I want to clarify the problems with determinism under atheism. (Please notice how I define atheism).

Thankfully, Sam Harris has already identified one of the problems for us:

What most people overlook is that free will does not even correspond to any subjective fact about us. Consequently, even rigorous introspection soon grows as hostile to the idea of free will as the equations of physics have, because apparent acts of volition merely arise, spontaneously (whether caused, uncaused, or probabilistically inclined, it makes no difference), and cannot be traced to a point of origin in the stream of consciousness. A moment or two of serious self-scrutiny and the reader might observe that he no more authors the next thought he thinks than the next thought I write.

This is an important concession from a very popular atheist writer who earned a degree in philosophy from Stanford and a Ph.D. in neuroscience from UCLA. He has expertise in the relevant scientific field, has lectured at TED, and has written New York Times best-selling books. Yet he tells us that the readers of his writing “no more authors the next thought he thinks than the next thought I write.” Or, as he puts it earlier in the same section of his book The End of Faith, “In physical terms, every action is clearly reducible to a totality of impersonal events merely propagating their influence: genes are transcribed, neurotransmitters bind to their receptors, muscle fibers contract, and John Doe pulls the trigger on his gun.”

A number of implications follow:
1. Determinism denies that we are rational agents. First, if we fail to be the authors of our own thought, then we can hardly take credit for what we think, reason, argue for, or write! Second, science demonstrates that we are only organisms who blindly express whatever “totality of impersonal events” describes our physical state and our physical environment.

2. Determinism denies that reasons affect our thinking. Instead, our own thought processes are scientifically described as what happens when “neurotransmitters bind to their receptors.” This is a physical process, described by reference to various neurological states. It is not a rational process, where various reasons are weighed for their truth value, and we then choose to accept the most logical or justifiable truth claim.
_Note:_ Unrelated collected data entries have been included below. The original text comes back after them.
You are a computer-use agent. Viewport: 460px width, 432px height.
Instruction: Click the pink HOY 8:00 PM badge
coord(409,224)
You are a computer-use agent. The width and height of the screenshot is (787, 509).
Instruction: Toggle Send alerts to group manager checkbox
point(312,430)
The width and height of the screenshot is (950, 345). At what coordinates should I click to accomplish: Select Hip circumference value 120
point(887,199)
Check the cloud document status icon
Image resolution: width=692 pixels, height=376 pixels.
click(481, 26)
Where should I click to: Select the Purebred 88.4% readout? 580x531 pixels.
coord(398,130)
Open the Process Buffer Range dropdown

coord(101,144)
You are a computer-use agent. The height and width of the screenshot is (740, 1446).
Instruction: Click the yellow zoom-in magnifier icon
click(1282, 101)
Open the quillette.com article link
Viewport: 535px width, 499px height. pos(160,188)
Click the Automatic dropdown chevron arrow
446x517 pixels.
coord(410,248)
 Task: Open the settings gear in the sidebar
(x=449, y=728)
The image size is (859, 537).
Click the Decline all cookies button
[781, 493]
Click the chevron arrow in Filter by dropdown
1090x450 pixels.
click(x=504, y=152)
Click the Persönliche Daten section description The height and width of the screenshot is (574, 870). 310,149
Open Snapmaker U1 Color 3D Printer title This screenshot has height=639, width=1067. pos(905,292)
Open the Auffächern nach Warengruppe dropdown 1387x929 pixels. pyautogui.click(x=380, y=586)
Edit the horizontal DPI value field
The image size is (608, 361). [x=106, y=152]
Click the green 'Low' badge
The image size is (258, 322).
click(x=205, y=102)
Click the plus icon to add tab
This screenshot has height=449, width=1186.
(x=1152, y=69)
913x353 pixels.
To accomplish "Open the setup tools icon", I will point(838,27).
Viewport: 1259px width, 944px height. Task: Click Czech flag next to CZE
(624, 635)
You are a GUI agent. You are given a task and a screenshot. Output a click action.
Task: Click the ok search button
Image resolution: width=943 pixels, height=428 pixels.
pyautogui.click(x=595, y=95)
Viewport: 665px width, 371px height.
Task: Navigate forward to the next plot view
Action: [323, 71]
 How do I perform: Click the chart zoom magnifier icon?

3. Determinism denies that we can choose to change our minds. Of course, determinism denies that we can choose to change anything about ourselves! We are entirely subject to physical causes, both those within and those outside of our bodies. Therefore, we have no ability to reason our way to a different position on a given subject. If we change our beliefs, it will be because our neurotransmitters just happened to bind to different sites than before.

To conclude:
1. Atheism leads to determinism.
2. Determinism denies that we are rational agents, that reasons affect our thinking, and that we can choose to change our minds.

3. Atheism leads to the denial of reason.